■ THE DATA:
◇ ◇ ◇

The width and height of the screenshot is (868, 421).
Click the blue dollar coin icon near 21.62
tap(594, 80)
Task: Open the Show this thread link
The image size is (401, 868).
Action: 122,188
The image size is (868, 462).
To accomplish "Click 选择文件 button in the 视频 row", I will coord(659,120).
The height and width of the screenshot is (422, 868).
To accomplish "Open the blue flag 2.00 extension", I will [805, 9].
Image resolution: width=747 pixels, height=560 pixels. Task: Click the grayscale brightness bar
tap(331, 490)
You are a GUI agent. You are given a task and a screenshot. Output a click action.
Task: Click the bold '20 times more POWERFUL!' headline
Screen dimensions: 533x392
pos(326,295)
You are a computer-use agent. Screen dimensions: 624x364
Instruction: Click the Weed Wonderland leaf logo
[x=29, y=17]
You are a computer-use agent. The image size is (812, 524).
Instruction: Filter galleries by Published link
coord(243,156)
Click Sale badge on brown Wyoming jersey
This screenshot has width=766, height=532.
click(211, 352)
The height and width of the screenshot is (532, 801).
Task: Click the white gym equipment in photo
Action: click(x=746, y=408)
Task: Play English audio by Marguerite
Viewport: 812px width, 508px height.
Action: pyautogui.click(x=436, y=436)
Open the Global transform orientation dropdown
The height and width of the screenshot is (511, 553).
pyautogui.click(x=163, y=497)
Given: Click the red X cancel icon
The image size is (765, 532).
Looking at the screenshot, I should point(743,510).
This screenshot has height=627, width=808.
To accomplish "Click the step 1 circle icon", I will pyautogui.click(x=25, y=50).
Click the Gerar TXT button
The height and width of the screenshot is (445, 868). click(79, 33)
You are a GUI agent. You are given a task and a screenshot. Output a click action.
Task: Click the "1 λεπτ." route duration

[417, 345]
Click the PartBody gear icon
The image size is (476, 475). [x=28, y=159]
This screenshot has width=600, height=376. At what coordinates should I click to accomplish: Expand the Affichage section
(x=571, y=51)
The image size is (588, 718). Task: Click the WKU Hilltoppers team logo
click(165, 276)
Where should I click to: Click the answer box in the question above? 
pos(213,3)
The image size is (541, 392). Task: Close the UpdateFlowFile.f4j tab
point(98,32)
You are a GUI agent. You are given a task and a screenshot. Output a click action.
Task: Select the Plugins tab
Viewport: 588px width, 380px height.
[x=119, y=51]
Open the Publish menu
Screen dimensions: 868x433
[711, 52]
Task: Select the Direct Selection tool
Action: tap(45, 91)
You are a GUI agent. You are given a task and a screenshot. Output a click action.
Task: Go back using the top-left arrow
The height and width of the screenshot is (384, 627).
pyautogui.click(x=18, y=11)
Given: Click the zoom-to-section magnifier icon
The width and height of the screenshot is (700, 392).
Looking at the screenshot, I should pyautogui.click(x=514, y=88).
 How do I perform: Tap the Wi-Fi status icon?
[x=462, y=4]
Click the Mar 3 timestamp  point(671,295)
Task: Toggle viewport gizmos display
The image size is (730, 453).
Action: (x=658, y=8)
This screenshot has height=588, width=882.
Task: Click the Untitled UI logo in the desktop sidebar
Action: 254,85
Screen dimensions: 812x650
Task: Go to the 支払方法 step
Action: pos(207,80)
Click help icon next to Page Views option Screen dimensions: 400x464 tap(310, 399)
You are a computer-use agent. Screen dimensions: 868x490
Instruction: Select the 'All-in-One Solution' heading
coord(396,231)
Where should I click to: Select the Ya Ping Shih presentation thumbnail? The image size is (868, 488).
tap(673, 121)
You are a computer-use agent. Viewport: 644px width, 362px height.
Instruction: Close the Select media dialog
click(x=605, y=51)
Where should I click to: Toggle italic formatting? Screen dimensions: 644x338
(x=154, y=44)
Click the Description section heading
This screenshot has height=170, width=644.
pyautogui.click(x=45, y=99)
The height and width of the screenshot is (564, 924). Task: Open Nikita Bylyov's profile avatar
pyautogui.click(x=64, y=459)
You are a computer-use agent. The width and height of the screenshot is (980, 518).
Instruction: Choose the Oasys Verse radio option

◇ ◇ ◇

■ TO DO: Print the records above exactly as written.

■ TASK RESULT:
The width and height of the screenshot is (868, 421).
Click the blue dollar coin icon near 21.62
tap(594, 80)
Task: Open the Show this thread link
The image size is (401, 868).
Action: 122,188
The image size is (868, 462).
To accomplish "Click 选择文件 button in the 视频 row", I will coord(659,120).
The height and width of the screenshot is (422, 868).
To accomplish "Open the blue flag 2.00 extension", I will [805, 9].
Image resolution: width=747 pixels, height=560 pixels. Task: Click the grayscale brightness bar
tap(331, 490)
You are a GUI agent. You are given a task and a screenshot. Output a click action.
Task: Click the bold '20 times more POWERFUL!' headline
Screen dimensions: 533x392
pos(326,295)
You are a computer-use agent. Screen dimensions: 624x364
Instruction: Click the Weed Wonderland leaf logo
[x=29, y=17]
You are a computer-use agent. The image size is (812, 524).
Instruction: Filter galleries by Published link
coord(243,156)
Click Sale badge on brown Wyoming jersey
This screenshot has width=766, height=532.
click(211, 352)
The height and width of the screenshot is (532, 801).
Task: Click the white gym equipment in photo
Action: click(x=746, y=408)
Task: Play English audio by Marguerite
Viewport: 812px width, 508px height.
Action: pyautogui.click(x=436, y=436)
Open the Global transform orientation dropdown
The height and width of the screenshot is (511, 553).
pyautogui.click(x=163, y=497)
Given: Click the red X cancel icon
The image size is (765, 532).
Looking at the screenshot, I should point(743,510).
This screenshot has height=627, width=808.
To accomplish "Click the step 1 circle icon", I will pyautogui.click(x=25, y=50).
Click the Gerar TXT button
The height and width of the screenshot is (445, 868). click(79, 33)
You are a GUI agent. You are given a task and a screenshot. Output a click action.
Task: Click the "1 λεπτ." route duration

[417, 345]
Click the PartBody gear icon
The image size is (476, 475). [x=28, y=159]
This screenshot has width=600, height=376. At what coordinates should I click to accomplish: Expand the Affichage section
(x=571, y=51)
The image size is (588, 718). Task: Click the WKU Hilltoppers team logo
click(165, 276)
Where should I click to: Click the answer box in the question above? 
pos(213,3)
The image size is (541, 392). Task: Close the UpdateFlowFile.f4j tab
point(98,32)
You are a GUI agent. You are given a task and a screenshot. Output a click action.
Task: Select the Plugins tab
Viewport: 588px width, 380px height.
[x=119, y=51]
Open the Publish menu
Screen dimensions: 868x433
[711, 52]
Task: Select the Direct Selection tool
Action: tap(45, 91)
You are a GUI agent. You are given a task and a screenshot. Output a click action.
Task: Go back using the top-left arrow
The height and width of the screenshot is (384, 627).
pyautogui.click(x=18, y=11)
Given: Click the zoom-to-section magnifier icon
The width and height of the screenshot is (700, 392).
Looking at the screenshot, I should pyautogui.click(x=514, y=88).
 How do I perform: Tap the Wi-Fi status icon?
[x=462, y=4]
Click the Mar 3 timestamp  point(671,295)
Task: Toggle viewport gizmos display
The image size is (730, 453).
Action: (x=658, y=8)
This screenshot has height=588, width=882.
Task: Click the Untitled UI logo in the desktop sidebar
Action: 254,85
Screen dimensions: 812x650
Task: Go to the 支払方法 step
Action: pos(207,80)
Click help icon next to Page Views option Screen dimensions: 400x464 tap(310, 399)
You are a computer-use agent. Screen dimensions: 868x490
Instruction: Select the 'All-in-One Solution' heading
coord(396,231)
Where should I click to: Select the Ya Ping Shih presentation thumbnail? The image size is (868, 488).
tap(673, 121)
You are a computer-use agent. Viewport: 644px width, 362px height.
Instruction: Close the Select media dialog
click(x=605, y=51)
Where should I click to: Toggle italic formatting? Screen dimensions: 644x338
(x=154, y=44)
Click the Description section heading
This screenshot has height=170, width=644.
pyautogui.click(x=45, y=99)
The height and width of the screenshot is (564, 924). Task: Open Nikita Bylyov's profile avatar
pyautogui.click(x=64, y=459)
You are a computer-use agent. The width and height of the screenshot is (980, 518).
Instruction: Choose the Oasys Verse radio option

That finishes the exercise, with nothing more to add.